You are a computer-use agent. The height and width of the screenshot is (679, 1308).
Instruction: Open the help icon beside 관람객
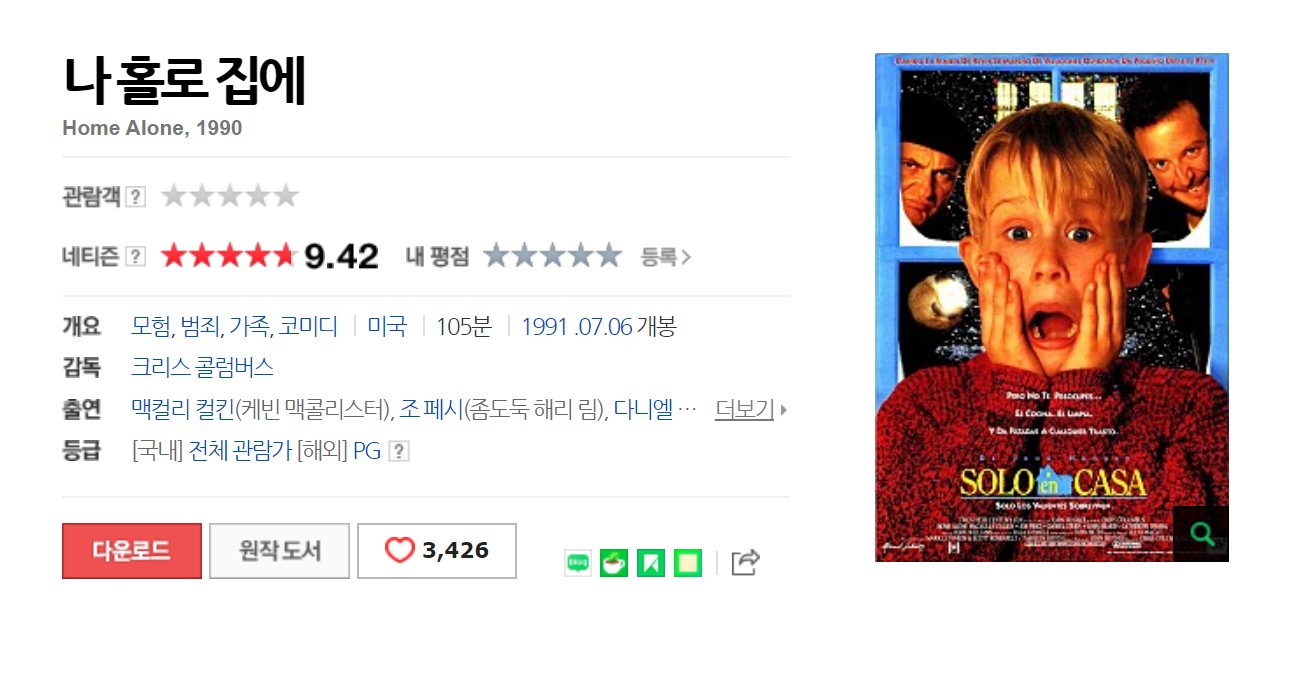click(x=136, y=197)
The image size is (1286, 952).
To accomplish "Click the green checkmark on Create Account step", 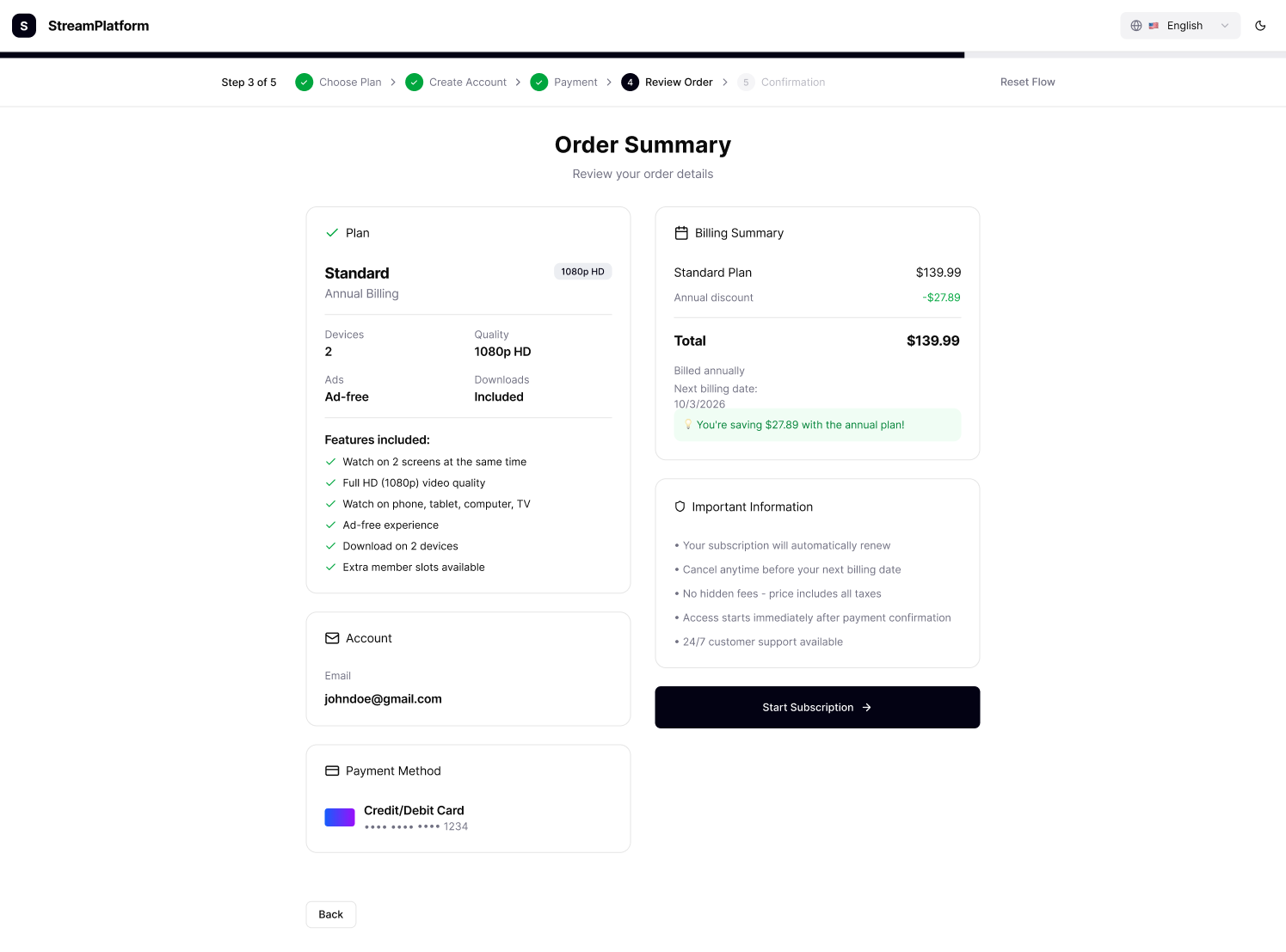I will click(x=415, y=82).
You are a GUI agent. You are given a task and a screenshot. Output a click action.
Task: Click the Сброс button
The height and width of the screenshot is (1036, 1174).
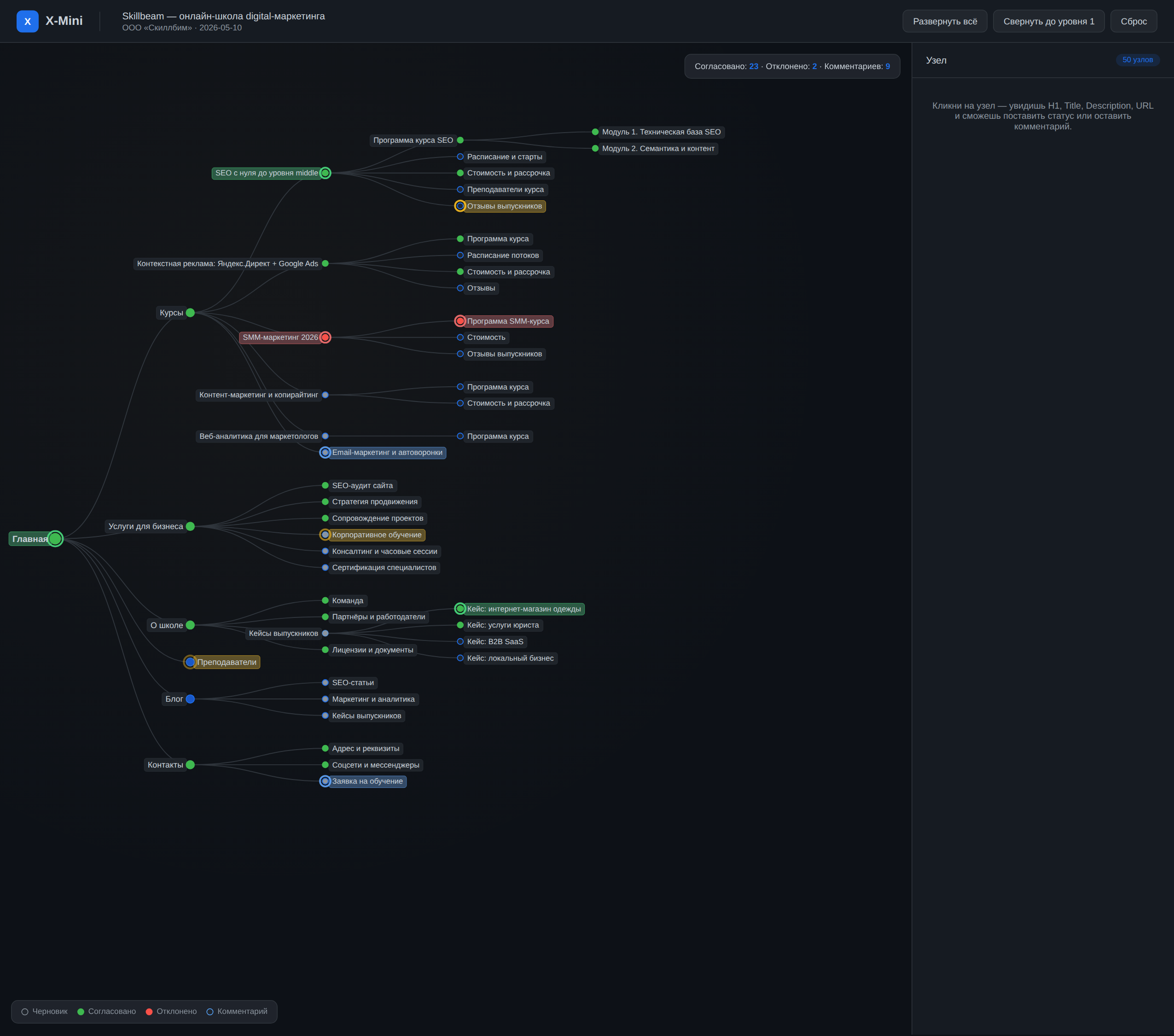(x=1133, y=21)
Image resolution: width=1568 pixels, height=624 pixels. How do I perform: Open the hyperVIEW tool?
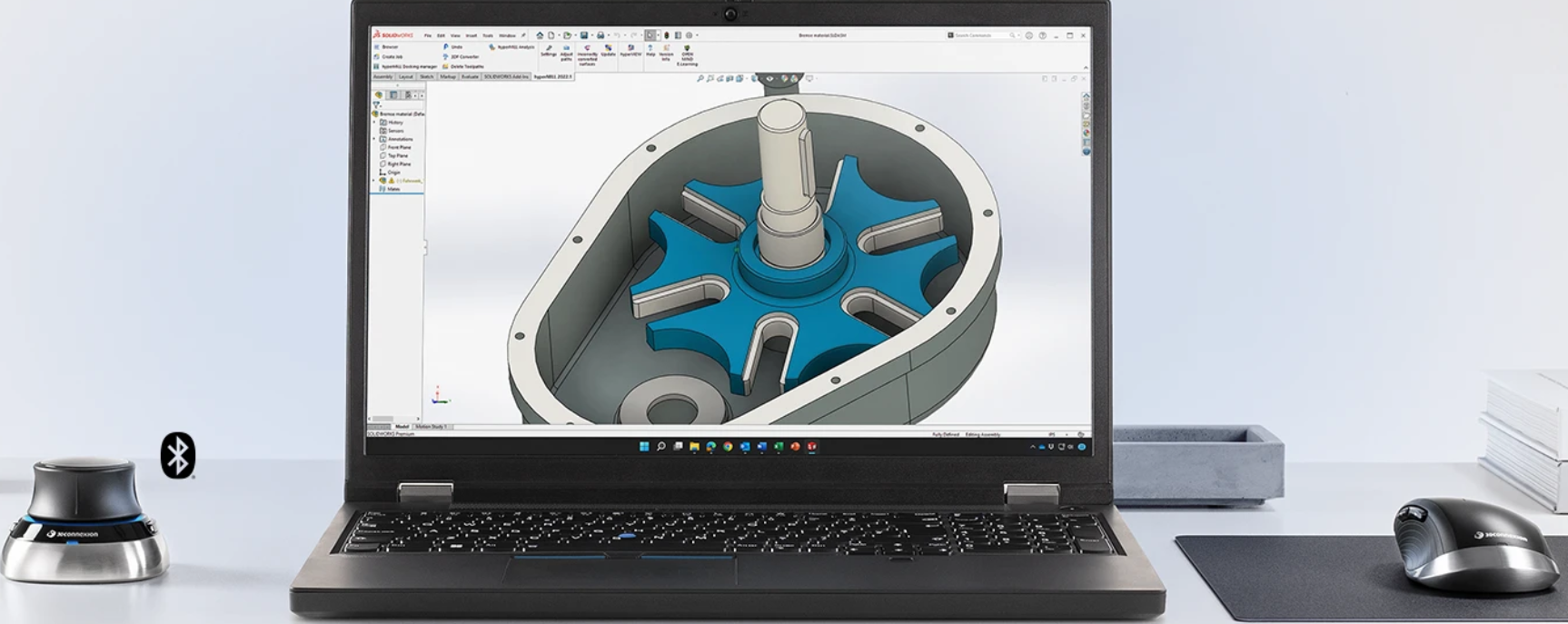630,49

» **To do**
Work through the records above line by line and count those that hold the string "agent". Give only the result.

» **Output of the exercise**
2